Gostava de tocar mais em clubes e bares, só que não há tantas oportunidades? Ou, pelo contrário, é apenas um complemento para as atuações na rua, que é aquilo de que gosta realmente de fazer?
Gostava de fazer mais, até porque tocar na rua é cansativo. Neste primeiro ano em Londres decidi focar-me mesmo em tocar na rua, porque é uma oportunidade para milhares de pessoas passarem à minha frente. Enquanto num bar só existe uma certa audiência — se calhar só 20 pessoas é que me vão ver. Por isso quis focar-me em tocar na rua, porque chegava aos olhos de muito mais gente. Neste segundo ano, há que admitir que fazer música de rua no inverno é muito chato [risos]. Porque, à espera da minha vez posso ficar oito horas ao frio e o nosso corpo fica muito cansado porque tem que estar ali a trabalhar durante essas horas para manter a temperatura, por mais agasalhados que estejamos. Neste momento gostava de arranjar mais concertos em espaços, até porque gosto muito de tocar com o meu piano a sério. Dou sempre concertos onde me divirto muito. Só que ainda vou ter que meter muitas mãos à obra, naquela de visitar os bares… E todos eles recebem imensas propostas todos os dias. É a lei da concorrência, há muita concorrência. Portanto, não creio que vá ser fácil, mas ao mesmo tempo também há a lei da oferta — quase que existem mais bares do que pessoas [risos].

Vê-se a manter este registo nos próximos anos?

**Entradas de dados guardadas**
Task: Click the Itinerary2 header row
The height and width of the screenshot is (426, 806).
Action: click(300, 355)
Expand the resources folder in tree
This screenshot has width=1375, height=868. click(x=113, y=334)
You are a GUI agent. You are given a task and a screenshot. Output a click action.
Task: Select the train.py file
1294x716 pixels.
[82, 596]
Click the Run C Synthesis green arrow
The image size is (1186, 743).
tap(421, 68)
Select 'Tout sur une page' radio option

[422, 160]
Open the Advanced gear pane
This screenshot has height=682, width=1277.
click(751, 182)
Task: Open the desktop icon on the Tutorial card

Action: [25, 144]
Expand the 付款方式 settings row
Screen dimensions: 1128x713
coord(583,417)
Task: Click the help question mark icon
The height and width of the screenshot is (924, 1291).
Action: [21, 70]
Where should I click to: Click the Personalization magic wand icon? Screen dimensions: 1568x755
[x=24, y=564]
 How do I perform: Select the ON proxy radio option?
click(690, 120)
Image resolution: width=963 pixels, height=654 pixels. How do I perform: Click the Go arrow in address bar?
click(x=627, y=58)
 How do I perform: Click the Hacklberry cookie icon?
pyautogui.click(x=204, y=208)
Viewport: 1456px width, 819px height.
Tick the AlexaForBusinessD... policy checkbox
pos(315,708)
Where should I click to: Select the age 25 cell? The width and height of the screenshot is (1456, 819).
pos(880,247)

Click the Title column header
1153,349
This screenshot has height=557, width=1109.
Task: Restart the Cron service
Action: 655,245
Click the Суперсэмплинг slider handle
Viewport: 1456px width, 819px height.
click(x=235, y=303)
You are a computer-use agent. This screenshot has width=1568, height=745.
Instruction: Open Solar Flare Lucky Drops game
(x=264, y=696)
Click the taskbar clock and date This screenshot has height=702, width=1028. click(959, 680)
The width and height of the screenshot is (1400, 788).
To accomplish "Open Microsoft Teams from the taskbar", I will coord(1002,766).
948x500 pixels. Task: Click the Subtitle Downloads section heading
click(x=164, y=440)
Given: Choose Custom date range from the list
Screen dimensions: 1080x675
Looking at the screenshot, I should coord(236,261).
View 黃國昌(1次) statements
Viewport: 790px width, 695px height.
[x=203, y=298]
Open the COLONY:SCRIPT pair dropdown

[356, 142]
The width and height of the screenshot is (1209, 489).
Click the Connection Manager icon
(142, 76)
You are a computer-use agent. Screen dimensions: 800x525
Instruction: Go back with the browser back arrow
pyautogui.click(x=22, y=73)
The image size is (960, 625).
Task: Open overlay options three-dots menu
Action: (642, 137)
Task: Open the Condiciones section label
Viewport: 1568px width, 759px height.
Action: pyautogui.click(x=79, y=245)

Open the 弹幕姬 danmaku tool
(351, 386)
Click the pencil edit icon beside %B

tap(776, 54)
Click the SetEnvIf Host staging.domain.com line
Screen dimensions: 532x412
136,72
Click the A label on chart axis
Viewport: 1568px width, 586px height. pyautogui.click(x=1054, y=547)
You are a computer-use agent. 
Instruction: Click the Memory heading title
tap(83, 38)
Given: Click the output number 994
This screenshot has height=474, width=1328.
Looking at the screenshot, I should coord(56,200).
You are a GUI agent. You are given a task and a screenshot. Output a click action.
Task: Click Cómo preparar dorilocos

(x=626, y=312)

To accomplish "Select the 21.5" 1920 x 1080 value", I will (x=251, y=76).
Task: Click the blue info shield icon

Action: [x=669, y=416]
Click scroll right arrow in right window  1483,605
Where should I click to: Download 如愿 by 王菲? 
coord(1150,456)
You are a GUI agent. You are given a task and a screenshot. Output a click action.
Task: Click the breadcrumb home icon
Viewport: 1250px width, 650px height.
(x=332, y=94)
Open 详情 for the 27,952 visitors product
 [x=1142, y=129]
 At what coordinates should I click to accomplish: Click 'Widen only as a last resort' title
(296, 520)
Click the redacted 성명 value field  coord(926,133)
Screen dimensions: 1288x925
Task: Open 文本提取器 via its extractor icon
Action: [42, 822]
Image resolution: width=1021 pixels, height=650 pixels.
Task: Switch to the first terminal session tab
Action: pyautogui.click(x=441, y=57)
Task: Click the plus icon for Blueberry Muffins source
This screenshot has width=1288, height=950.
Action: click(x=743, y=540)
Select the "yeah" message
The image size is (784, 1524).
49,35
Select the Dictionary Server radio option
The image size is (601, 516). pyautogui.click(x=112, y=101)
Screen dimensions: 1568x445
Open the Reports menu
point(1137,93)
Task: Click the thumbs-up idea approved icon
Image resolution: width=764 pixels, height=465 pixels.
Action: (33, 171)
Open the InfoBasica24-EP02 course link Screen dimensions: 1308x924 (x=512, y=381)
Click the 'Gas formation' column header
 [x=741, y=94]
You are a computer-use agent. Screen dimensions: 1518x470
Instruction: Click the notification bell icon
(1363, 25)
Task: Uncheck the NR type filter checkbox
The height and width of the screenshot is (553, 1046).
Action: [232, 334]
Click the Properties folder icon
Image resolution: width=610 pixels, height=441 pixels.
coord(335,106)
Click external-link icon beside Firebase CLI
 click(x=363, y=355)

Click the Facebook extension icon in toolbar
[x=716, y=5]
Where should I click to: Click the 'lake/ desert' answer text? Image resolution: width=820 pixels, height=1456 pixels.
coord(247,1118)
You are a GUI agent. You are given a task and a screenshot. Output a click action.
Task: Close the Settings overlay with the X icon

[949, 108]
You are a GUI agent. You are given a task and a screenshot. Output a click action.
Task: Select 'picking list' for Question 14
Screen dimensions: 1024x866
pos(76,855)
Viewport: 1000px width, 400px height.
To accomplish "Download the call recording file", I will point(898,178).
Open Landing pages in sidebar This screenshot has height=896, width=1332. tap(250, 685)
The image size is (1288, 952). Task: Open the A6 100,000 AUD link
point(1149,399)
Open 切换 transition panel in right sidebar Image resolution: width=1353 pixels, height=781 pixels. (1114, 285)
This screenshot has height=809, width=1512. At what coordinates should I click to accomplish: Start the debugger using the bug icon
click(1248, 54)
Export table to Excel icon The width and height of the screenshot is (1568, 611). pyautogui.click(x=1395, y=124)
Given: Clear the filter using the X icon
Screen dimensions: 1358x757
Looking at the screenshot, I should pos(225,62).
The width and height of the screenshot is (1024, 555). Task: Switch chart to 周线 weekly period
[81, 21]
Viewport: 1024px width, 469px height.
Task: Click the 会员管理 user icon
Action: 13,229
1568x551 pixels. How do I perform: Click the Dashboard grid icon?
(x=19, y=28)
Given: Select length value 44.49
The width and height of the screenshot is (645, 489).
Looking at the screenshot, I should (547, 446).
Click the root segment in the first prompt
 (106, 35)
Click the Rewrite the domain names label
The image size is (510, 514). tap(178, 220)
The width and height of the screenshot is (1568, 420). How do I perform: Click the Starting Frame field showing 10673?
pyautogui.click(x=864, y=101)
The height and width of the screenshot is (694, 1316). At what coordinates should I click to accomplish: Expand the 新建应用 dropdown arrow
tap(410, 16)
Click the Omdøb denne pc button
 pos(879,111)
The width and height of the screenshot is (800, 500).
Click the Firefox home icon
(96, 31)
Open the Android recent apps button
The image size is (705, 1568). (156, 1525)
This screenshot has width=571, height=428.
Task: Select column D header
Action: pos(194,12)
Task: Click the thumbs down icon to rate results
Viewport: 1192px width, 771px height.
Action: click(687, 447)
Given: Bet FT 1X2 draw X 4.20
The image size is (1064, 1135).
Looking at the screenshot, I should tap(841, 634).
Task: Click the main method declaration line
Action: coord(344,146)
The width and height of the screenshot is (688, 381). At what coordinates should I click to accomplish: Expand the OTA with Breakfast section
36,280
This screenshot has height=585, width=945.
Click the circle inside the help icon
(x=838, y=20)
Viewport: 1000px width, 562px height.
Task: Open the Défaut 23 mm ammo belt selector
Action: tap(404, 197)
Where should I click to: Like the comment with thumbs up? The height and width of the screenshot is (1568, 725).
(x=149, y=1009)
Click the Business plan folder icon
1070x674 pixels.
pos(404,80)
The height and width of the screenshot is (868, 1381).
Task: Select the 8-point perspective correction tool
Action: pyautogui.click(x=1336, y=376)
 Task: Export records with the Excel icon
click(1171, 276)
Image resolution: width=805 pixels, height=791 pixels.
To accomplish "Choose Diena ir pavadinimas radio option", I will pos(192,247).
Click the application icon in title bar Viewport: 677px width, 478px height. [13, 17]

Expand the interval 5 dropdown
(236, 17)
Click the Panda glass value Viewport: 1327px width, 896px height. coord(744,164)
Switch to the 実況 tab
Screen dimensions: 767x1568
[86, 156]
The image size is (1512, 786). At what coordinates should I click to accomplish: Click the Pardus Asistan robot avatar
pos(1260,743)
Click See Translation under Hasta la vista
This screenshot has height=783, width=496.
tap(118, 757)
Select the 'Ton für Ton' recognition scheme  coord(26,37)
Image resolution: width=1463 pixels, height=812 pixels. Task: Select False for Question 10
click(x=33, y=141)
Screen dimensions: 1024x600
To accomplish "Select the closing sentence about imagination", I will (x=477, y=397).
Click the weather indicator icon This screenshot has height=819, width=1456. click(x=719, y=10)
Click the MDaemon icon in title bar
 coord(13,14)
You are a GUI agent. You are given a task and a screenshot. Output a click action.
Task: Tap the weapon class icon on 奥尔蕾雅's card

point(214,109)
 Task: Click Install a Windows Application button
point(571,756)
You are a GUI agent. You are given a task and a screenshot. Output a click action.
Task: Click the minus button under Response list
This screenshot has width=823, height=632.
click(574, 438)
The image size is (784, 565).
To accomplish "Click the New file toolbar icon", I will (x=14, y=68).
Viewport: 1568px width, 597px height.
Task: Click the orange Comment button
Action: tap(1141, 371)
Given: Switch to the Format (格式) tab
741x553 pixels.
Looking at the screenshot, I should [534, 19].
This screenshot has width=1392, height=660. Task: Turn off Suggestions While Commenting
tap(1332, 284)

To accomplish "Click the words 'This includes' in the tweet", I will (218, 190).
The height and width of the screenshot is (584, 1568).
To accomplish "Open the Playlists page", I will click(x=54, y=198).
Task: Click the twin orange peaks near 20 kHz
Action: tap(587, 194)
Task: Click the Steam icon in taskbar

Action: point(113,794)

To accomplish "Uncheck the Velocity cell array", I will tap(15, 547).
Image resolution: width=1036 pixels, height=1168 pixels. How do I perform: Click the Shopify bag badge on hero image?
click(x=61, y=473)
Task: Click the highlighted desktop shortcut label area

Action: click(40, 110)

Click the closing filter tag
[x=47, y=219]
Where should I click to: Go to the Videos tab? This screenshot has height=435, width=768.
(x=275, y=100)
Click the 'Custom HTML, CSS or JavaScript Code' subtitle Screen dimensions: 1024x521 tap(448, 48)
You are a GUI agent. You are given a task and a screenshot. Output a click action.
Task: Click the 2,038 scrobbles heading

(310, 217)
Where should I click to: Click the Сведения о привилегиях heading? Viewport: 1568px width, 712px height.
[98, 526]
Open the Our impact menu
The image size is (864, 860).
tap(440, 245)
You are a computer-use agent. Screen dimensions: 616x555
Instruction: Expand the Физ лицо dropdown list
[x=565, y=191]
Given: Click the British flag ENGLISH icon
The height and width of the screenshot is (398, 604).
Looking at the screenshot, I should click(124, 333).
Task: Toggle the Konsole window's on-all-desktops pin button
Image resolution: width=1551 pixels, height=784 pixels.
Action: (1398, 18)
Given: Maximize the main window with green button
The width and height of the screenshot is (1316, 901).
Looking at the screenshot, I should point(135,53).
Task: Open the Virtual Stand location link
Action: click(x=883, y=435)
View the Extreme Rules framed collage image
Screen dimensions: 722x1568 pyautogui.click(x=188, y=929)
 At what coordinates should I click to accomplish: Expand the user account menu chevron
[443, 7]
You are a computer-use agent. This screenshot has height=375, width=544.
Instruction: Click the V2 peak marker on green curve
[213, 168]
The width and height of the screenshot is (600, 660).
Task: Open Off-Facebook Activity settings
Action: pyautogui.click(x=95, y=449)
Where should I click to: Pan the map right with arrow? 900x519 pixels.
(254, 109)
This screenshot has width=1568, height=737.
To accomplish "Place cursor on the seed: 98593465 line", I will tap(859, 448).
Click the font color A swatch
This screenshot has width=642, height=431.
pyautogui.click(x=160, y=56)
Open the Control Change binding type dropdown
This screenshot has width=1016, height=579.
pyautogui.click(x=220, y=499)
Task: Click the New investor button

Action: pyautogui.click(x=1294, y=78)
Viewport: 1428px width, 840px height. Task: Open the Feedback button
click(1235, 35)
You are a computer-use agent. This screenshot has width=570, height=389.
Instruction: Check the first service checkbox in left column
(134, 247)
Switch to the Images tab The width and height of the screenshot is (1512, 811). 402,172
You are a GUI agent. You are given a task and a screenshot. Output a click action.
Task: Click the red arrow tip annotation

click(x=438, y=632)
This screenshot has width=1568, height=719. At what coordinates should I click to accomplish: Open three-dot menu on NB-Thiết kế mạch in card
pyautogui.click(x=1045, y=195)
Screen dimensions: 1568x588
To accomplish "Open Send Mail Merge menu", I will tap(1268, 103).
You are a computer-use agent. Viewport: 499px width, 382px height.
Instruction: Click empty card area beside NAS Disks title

**Enunciado escrito A**
Edite a entrevista sobre música de rua em Londres desde "Gostava de tocar" até "realmente de fazer?", inclusive, e troque "clubes" por "salas de espetáculo".
**Enunciado escrito B**
Na entrevista sobre música de rua em Londres, reescreva em forma de lista o parágrafo que começa por "Gostava de fazer mais, até porque tocar na rua é cansativo" e mantenha os factos principais.
**Enunciado escrito C**
Segundo a entrevista sobre música de rua em Londres, quantas horas pode a pessoa entrevistada ficar ao frio à espera da sua vez?

**Resposta completa A**
Gostava de tocar mais em salas de espetáculo e bares, só que não há tantas oportunidades? Ou, pelo contrário, é apenas um complemento para as atuações na rua, que é aquilo de que gosta realmente de fazer?

**Resposta completa B**
- Gostava de tocar mais em espaços, também porque tocar na rua é cansativo.
- No primeiro ano em Londres foquei-me em tocar na rua, onde milhares de pessoas passam à minha frente. Num bar a audiência é limitada, talvez só 20 pessoas.
- No segundo ano, tocar na rua no inverno tornou-se muito chato. Posso esperar oito horas ao frio pela minha vez, e o corpo cansa-se a manter a temperatura.
- Gosto muito de tocar com o meu piano a sério e divirto-me sempre nos concertos.
- Para conseguir concertos terei de visitar os bares. Estes recebem imensas propostas todos os dias e há muita concorrência, por isso não será fácil. Ainda assim, quase existem mais bares do que pessoas.

**Resposta completa C**
Pode ficar oito horas ao frio.